DATA
++++++++++++++++++++

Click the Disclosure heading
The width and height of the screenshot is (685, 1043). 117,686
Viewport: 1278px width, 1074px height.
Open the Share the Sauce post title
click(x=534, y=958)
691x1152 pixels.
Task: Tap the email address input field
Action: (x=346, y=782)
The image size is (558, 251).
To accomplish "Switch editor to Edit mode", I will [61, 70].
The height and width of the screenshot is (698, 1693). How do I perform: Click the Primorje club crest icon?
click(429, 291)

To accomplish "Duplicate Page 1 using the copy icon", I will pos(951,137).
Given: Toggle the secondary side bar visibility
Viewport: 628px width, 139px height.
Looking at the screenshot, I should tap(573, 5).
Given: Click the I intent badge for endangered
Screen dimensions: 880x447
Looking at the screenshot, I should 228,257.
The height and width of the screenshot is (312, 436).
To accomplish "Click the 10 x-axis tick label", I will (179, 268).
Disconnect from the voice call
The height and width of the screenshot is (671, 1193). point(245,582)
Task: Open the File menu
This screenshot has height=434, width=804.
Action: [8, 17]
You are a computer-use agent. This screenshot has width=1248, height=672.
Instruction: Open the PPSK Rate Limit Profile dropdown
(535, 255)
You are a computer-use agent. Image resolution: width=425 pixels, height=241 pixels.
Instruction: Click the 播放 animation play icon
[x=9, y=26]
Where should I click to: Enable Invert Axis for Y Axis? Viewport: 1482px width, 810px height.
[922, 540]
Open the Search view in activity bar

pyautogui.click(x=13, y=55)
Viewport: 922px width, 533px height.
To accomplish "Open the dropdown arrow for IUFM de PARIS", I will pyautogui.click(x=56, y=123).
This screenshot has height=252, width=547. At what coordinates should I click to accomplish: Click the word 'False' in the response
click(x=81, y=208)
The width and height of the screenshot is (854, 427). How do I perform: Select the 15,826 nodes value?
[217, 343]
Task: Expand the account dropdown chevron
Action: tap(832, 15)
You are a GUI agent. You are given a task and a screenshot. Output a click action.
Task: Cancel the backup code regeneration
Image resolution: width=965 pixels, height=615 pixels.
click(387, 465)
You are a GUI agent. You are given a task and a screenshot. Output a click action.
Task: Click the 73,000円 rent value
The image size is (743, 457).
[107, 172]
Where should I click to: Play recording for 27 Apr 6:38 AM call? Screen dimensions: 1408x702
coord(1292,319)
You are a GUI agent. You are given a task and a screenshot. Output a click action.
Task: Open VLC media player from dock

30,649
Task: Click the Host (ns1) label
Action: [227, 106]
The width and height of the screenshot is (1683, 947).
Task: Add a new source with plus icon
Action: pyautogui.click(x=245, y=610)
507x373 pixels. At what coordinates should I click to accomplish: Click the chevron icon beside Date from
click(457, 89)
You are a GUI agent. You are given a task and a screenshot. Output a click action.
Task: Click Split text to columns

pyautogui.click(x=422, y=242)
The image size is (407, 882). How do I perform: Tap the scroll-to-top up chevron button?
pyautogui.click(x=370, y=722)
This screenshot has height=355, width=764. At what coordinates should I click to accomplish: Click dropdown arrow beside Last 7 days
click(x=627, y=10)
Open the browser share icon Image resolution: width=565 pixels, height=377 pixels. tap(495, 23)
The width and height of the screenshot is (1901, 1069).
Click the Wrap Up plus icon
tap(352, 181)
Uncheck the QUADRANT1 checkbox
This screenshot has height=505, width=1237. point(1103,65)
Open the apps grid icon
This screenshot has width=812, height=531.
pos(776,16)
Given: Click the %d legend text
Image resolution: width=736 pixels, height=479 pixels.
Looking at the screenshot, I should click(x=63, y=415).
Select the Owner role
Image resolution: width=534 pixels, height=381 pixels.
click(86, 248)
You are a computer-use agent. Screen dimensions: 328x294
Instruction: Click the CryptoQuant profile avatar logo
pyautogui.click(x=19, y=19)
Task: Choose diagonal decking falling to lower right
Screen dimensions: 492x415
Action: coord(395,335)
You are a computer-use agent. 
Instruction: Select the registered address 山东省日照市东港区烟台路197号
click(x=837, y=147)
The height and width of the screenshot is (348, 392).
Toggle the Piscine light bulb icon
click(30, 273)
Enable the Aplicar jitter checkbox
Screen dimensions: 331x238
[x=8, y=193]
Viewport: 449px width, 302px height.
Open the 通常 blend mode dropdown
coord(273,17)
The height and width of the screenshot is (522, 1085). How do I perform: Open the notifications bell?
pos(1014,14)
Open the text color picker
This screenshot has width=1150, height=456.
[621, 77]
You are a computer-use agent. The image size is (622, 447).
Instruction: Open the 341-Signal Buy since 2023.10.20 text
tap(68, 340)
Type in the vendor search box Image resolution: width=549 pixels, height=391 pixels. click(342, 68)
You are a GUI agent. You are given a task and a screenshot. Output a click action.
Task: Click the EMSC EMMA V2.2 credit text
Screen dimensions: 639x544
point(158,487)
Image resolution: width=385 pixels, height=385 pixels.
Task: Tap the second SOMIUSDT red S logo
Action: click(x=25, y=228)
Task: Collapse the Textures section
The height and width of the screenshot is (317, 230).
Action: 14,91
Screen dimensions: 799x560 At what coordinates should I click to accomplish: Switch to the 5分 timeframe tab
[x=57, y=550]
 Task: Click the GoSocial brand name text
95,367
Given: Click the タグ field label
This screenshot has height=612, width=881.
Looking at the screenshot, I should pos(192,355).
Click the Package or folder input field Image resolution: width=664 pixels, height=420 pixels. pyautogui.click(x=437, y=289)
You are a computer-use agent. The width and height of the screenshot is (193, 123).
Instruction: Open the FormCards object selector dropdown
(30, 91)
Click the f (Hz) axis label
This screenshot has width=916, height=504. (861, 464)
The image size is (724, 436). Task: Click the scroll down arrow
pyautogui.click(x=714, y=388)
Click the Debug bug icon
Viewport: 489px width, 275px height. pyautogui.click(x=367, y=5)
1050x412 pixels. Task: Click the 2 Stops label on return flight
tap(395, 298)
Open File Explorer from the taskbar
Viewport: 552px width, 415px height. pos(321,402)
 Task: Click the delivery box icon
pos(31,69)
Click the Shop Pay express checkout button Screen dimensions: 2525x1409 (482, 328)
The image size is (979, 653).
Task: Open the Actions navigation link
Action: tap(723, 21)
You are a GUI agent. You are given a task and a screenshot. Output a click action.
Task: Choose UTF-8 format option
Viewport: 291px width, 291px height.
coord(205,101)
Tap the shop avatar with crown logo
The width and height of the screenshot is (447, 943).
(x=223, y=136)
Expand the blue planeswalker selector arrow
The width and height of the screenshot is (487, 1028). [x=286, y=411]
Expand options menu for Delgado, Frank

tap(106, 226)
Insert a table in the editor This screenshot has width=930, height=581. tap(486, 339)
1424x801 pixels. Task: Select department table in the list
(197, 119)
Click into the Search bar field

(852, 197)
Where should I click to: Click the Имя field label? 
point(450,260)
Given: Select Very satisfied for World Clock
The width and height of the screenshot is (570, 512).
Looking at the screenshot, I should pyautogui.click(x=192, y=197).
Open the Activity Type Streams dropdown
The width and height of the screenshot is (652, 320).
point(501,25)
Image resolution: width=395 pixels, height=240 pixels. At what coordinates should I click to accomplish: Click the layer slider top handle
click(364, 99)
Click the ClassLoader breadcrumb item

++++++++++++++++++++

TASK REQUIREMENTS
Can you retype every one of the entries above exactly as they appear?

SOLUTION FOR THIS PROBLEM
Click the Disclosure heading
The width and height of the screenshot is (685, 1043). 117,686
Viewport: 1278px width, 1074px height.
Open the Share the Sauce post title
click(x=534, y=958)
691x1152 pixels.
Task: Tap the email address input field
Action: (x=346, y=782)
The image size is (558, 251).
To accomplish "Switch editor to Edit mode", I will [61, 70].
The height and width of the screenshot is (698, 1693). How do I perform: Click the Primorje club crest icon?
click(429, 291)

To accomplish "Duplicate Page 1 using the copy icon", I will pos(951,137).
Given: Toggle the secondary side bar visibility
Viewport: 628px width, 139px height.
Looking at the screenshot, I should tap(573, 5).
Given: Click the I intent badge for endangered
Screen dimensions: 880x447
Looking at the screenshot, I should 228,257.
The height and width of the screenshot is (312, 436).
To accomplish "Click the 10 x-axis tick label", I will (179, 268).
Disconnect from the voice call
The height and width of the screenshot is (671, 1193). point(245,582)
Task: Open the File menu
This screenshot has height=434, width=804.
Action: [8, 17]
You are a computer-use agent. This screenshot has width=1248, height=672.
Instruction: Open the PPSK Rate Limit Profile dropdown
(535, 255)
You are a computer-use agent. Image resolution: width=425 pixels, height=241 pixels.
Instruction: Click the 播放 animation play icon
[x=9, y=26]
Where should I click to: Enable Invert Axis for Y Axis? Viewport: 1482px width, 810px height.
[922, 540]
Open the Search view in activity bar

pyautogui.click(x=13, y=55)
Viewport: 922px width, 533px height.
To accomplish "Open the dropdown arrow for IUFM de PARIS", I will pyautogui.click(x=56, y=123).
This screenshot has height=252, width=547. At what coordinates should I click to accomplish: Click the word 'False' in the response
click(x=81, y=208)
The width and height of the screenshot is (854, 427). How do I perform: Select the 15,826 nodes value?
[217, 343]
Task: Expand the account dropdown chevron
Action: tap(832, 15)
You are a GUI agent. You are given a task and a screenshot. Output a click action.
Task: Cancel the backup code regeneration
Image resolution: width=965 pixels, height=615 pixels.
click(387, 465)
You are a GUI agent. You are given a task and a screenshot. Output a click action.
Task: Click the 73,000円 rent value
The image size is (743, 457).
[107, 172]
Where should I click to: Play recording for 27 Apr 6:38 AM call? Screen dimensions: 1408x702
coord(1292,319)
You are a GUI agent. You are given a task and a screenshot. Output a click action.
Task: Open VLC media player from dock

30,649
Task: Click the Host (ns1) label
Action: [227, 106]
The width and height of the screenshot is (1683, 947).
Task: Add a new source with plus icon
Action: pyautogui.click(x=245, y=610)
507x373 pixels. At what coordinates should I click to accomplish: Click the chevron icon beside Date from
click(457, 89)
You are a GUI agent. You are given a task and a screenshot. Output a click action.
Task: Click Split text to columns

pyautogui.click(x=422, y=242)
The image size is (407, 882). How do I perform: Tap the scroll-to-top up chevron button?
pyautogui.click(x=370, y=722)
This screenshot has height=355, width=764. At what coordinates should I click to accomplish: Click dropdown arrow beside Last 7 days
click(x=627, y=10)
Open the browser share icon Image resolution: width=565 pixels, height=377 pixels. tap(495, 23)
The width and height of the screenshot is (1901, 1069).
Click the Wrap Up plus icon
tap(352, 181)
Uncheck the QUADRANT1 checkbox
This screenshot has height=505, width=1237. point(1103,65)
Open the apps grid icon
This screenshot has width=812, height=531.
pos(776,16)
Given: Click the %d legend text
Image resolution: width=736 pixels, height=479 pixels.
Looking at the screenshot, I should click(x=63, y=415).
Select the Owner role
Image resolution: width=534 pixels, height=381 pixels.
click(86, 248)
You are a computer-use agent. Screen dimensions: 328x294
Instruction: Click the CryptoQuant profile avatar logo
pyautogui.click(x=19, y=19)
Task: Choose diagonal decking falling to lower right
Screen dimensions: 492x415
Action: coord(395,335)
You are a computer-use agent. 
Instruction: Select the registered address 山东省日照市东港区烟台路197号
click(x=837, y=147)
The height and width of the screenshot is (348, 392).
Toggle the Piscine light bulb icon
click(30, 273)
Enable the Aplicar jitter checkbox
Screen dimensions: 331x238
[x=8, y=193]
Viewport: 449px width, 302px height.
Open the 通常 blend mode dropdown
coord(273,17)
The height and width of the screenshot is (522, 1085). How do I perform: Open the notifications bell?
pos(1014,14)
Open the text color picker
This screenshot has width=1150, height=456.
[621, 77]
You are a computer-use agent. The image size is (622, 447).
Instruction: Open the 341-Signal Buy since 2023.10.20 text
tap(68, 340)
Type in the vendor search box Image resolution: width=549 pixels, height=391 pixels. click(342, 68)
You are a GUI agent. You are given a task and a screenshot. Output a click action.
Task: Click the EMSC EMMA V2.2 credit text
Screen dimensions: 639x544
point(158,487)
Image resolution: width=385 pixels, height=385 pixels.
Task: Tap the second SOMIUSDT red S logo
Action: click(x=25, y=228)
Task: Collapse the Textures section
The height and width of the screenshot is (317, 230).
Action: 14,91
Screen dimensions: 799x560 At what coordinates should I click to accomplish: Switch to the 5分 timeframe tab
[x=57, y=550]
 Task: Click the GoSocial brand name text
95,367
Given: Click the タグ field label
This screenshot has height=612, width=881.
Looking at the screenshot, I should pos(192,355).
Click the Package or folder input field Image resolution: width=664 pixels, height=420 pixels. pyautogui.click(x=437, y=289)
You are a computer-use agent. The width and height of the screenshot is (193, 123).
Instruction: Open the FormCards object selector dropdown
(30, 91)
Click the f (Hz) axis label
This screenshot has width=916, height=504. (861, 464)
The image size is (724, 436). Task: Click the scroll down arrow
pyautogui.click(x=714, y=388)
Click the Debug bug icon
Viewport: 489px width, 275px height. pyautogui.click(x=367, y=5)
1050x412 pixels. Task: Click the 2 Stops label on return flight
tap(395, 298)
Open File Explorer from the taskbar
Viewport: 552px width, 415px height. pos(321,402)
 Task: Click the delivery box icon
pos(31,69)
Click the Shop Pay express checkout button Screen dimensions: 2525x1409 (482, 328)
The image size is (979, 653).
Task: Open the Actions navigation link
Action: tap(723, 21)
You are a GUI agent. You are given a task and a screenshot. Output a click action.
Task: Choose UTF-8 format option
Viewport: 291px width, 291px height.
coord(205,101)
Tap the shop avatar with crown logo
The width and height of the screenshot is (447, 943).
(x=223, y=136)
Expand the blue planeswalker selector arrow
The width and height of the screenshot is (487, 1028). [x=286, y=411]
Expand options menu for Delgado, Frank

tap(106, 226)
Insert a table in the editor This screenshot has width=930, height=581. tap(486, 339)
1424x801 pixels. Task: Select department table in the list
(197, 119)
Click into the Search bar field

(852, 197)
Where should I click to: Click the Имя field label? 
point(450,260)
Given: Select Very satisfied for World Clock
The width and height of the screenshot is (570, 512).
Looking at the screenshot, I should pyautogui.click(x=192, y=197).
Open the Activity Type Streams dropdown
The width and height of the screenshot is (652, 320).
point(501,25)
Image resolution: width=395 pixels, height=240 pixels. At what coordinates should I click to accomplish: Click the layer slider top handle
click(364, 99)
Click the ClassLoader breadcrumb item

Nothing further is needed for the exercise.